» Directions for this task
The line with "Terms of Service (1412, 1631)" marks the start; please set it down along with all later lines through the end of the material, exactly, leaving out pictures.

· · · · · · ·

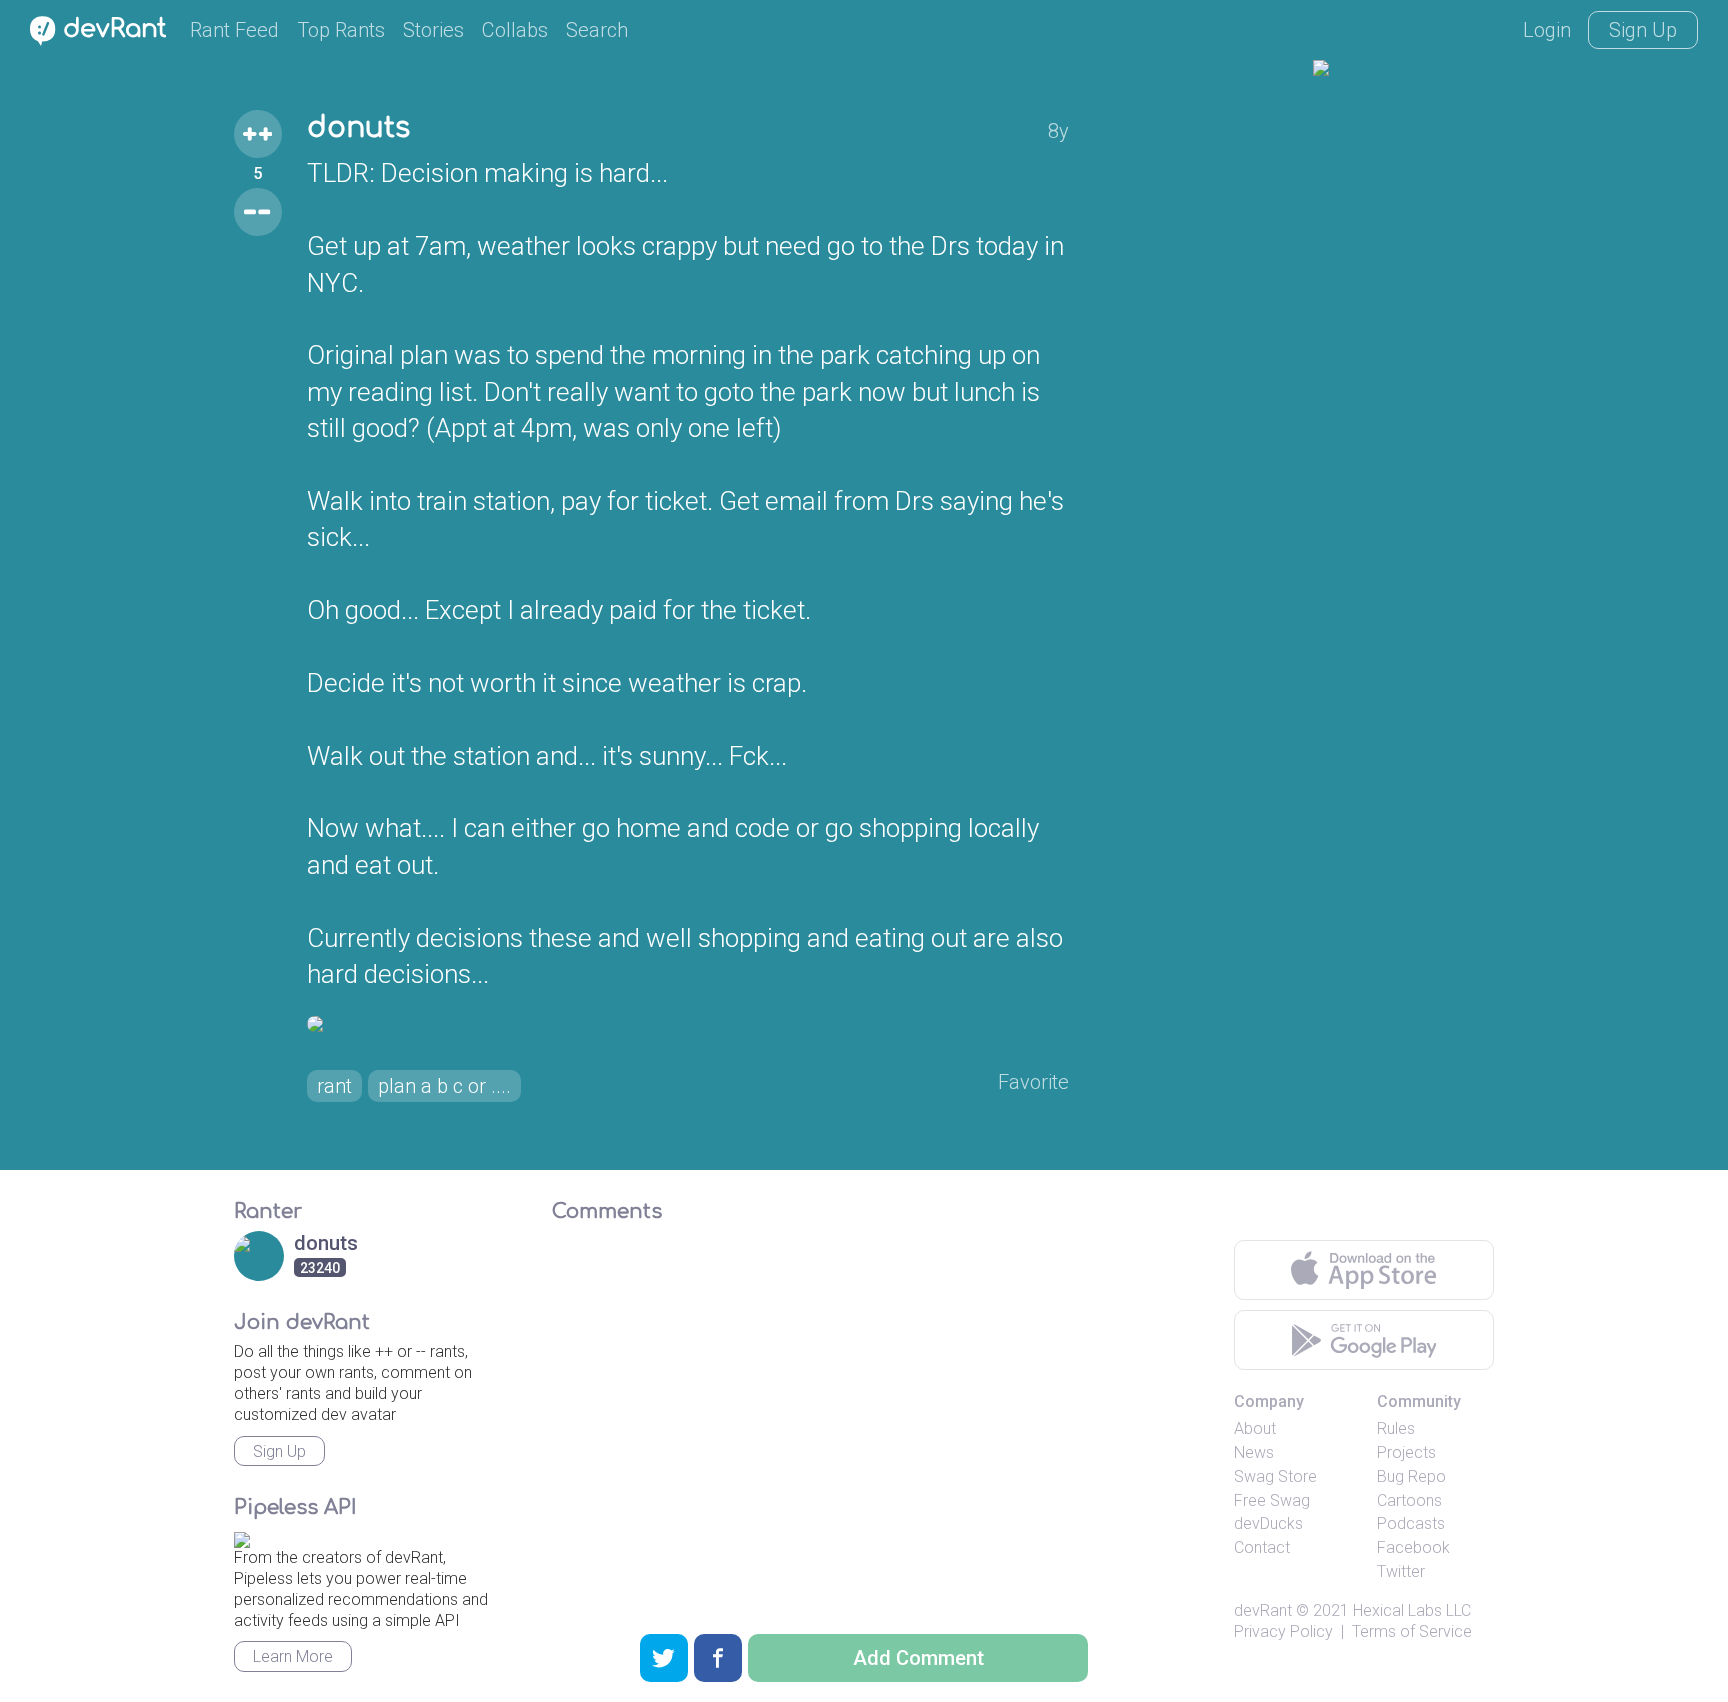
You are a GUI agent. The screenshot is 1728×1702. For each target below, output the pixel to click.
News (1254, 1452)
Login (1547, 30)
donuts (358, 128)
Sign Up (1643, 30)
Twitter (1401, 1571)
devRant (1263, 1610)
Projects (1406, 1452)
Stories (433, 30)
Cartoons (1409, 1500)
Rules (1396, 1428)
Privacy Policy (1283, 1631)
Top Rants (341, 30)
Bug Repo (1411, 1476)
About (1255, 1428)
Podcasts (1411, 1523)
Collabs (515, 30)
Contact (1262, 1547)
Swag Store (1275, 1476)
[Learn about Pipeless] (242, 1536)
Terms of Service (1412, 1631)
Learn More (293, 1656)
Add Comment (918, 1658)
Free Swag (1272, 1500)
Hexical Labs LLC (1412, 1610)
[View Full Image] (688, 1024)
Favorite (1033, 1082)
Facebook (1413, 1547)
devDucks (1268, 1523)
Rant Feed (234, 30)
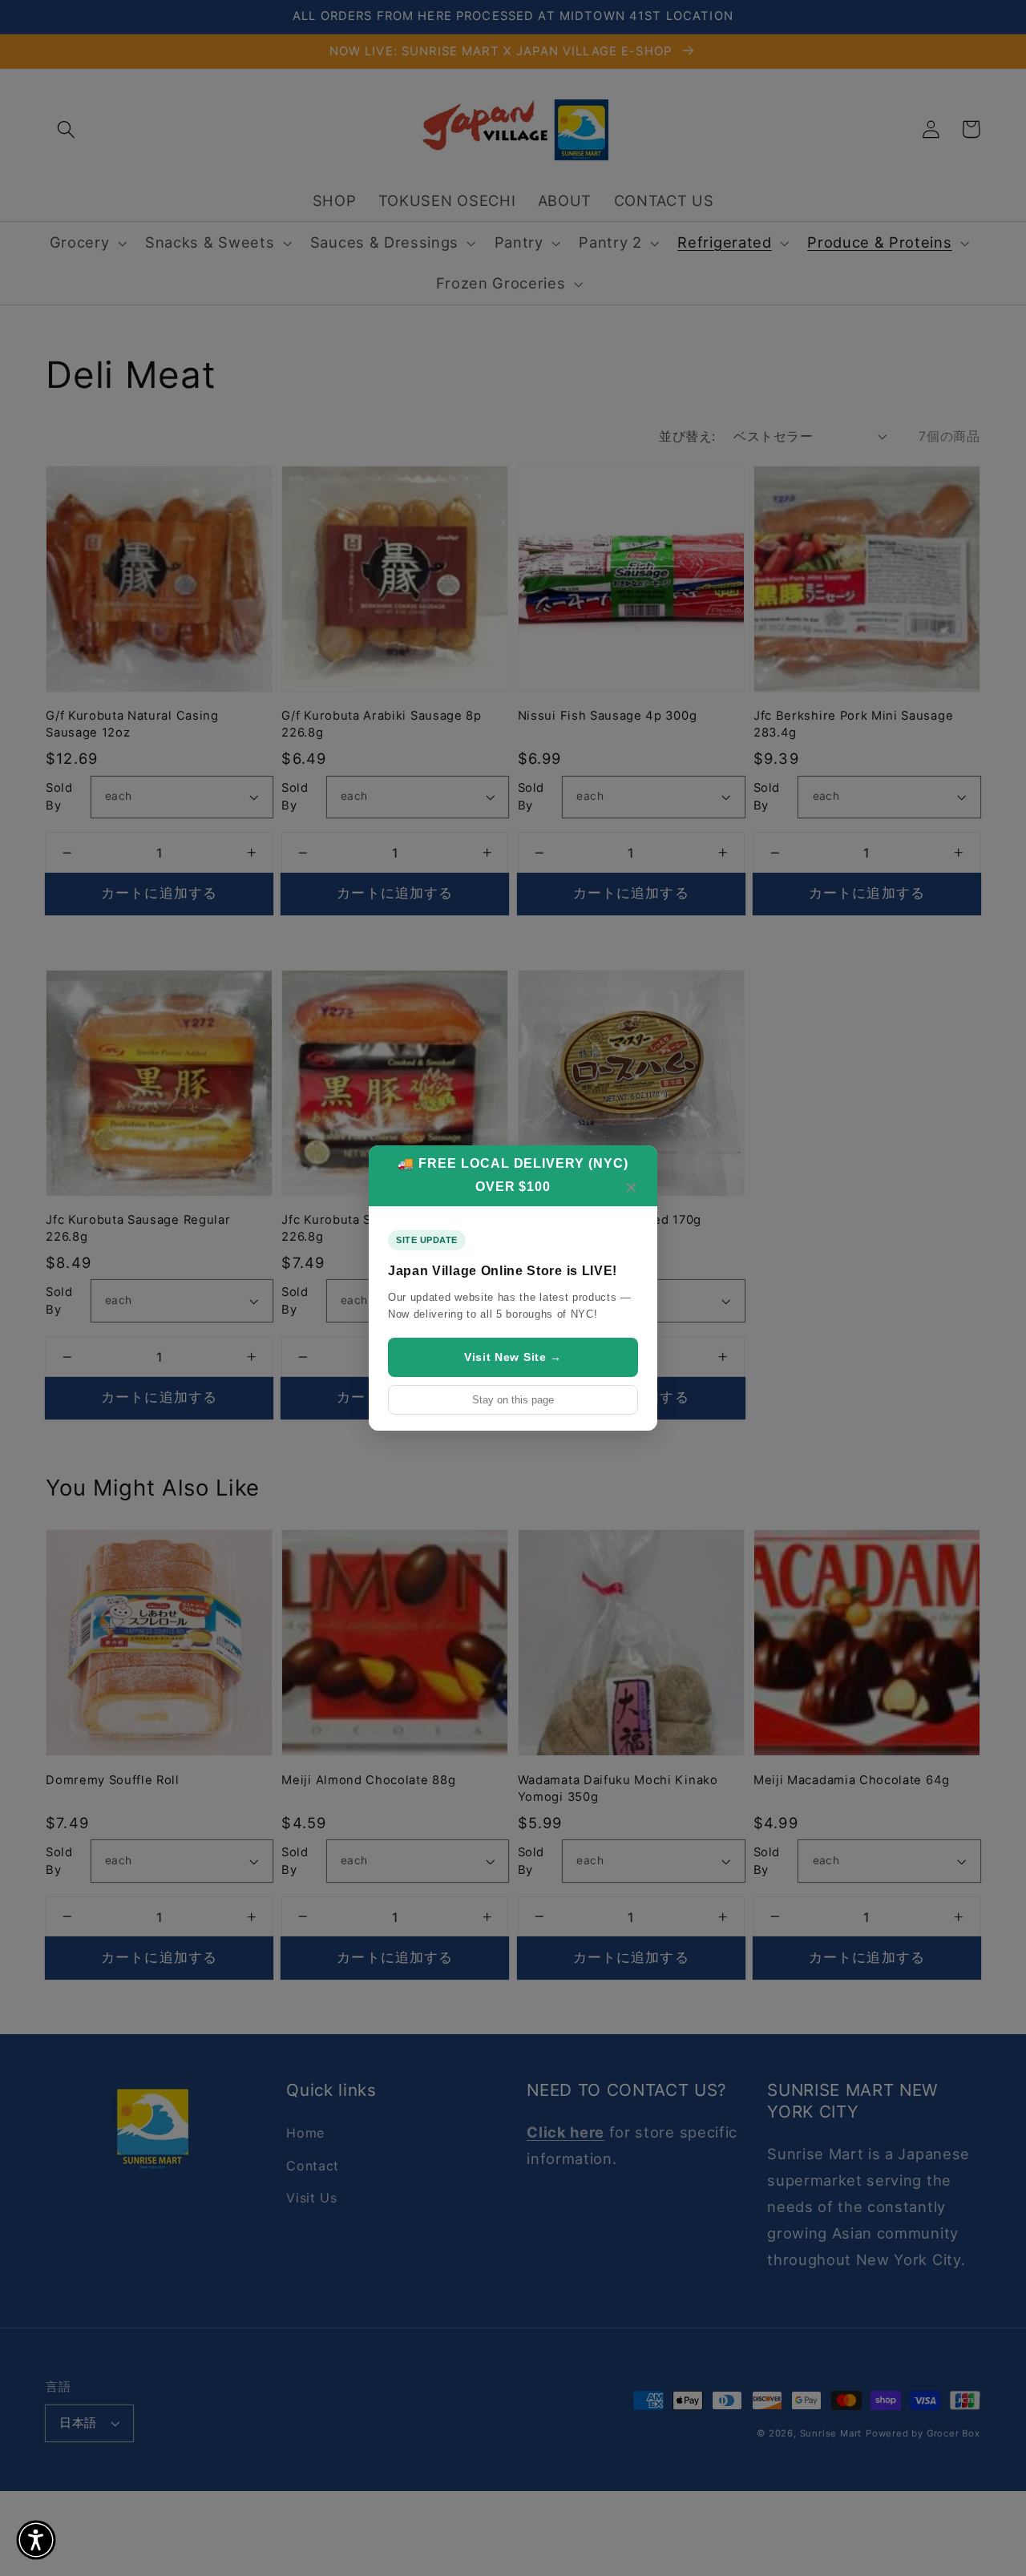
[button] (36, 2540)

· · · · · · ·

» Answer for the task
Terms of Service (1412, 1631)
Learn More (293, 1656)
Add Comment (918, 1658)
Free Swag (1272, 1500)
Hexical Labs LLC (1412, 1610)
[View Full Image] (688, 1024)
Favorite (1033, 1082)
Facebook (1413, 1547)
devDucks (1268, 1523)
Rant Feed (234, 30)
[button] (36, 2540)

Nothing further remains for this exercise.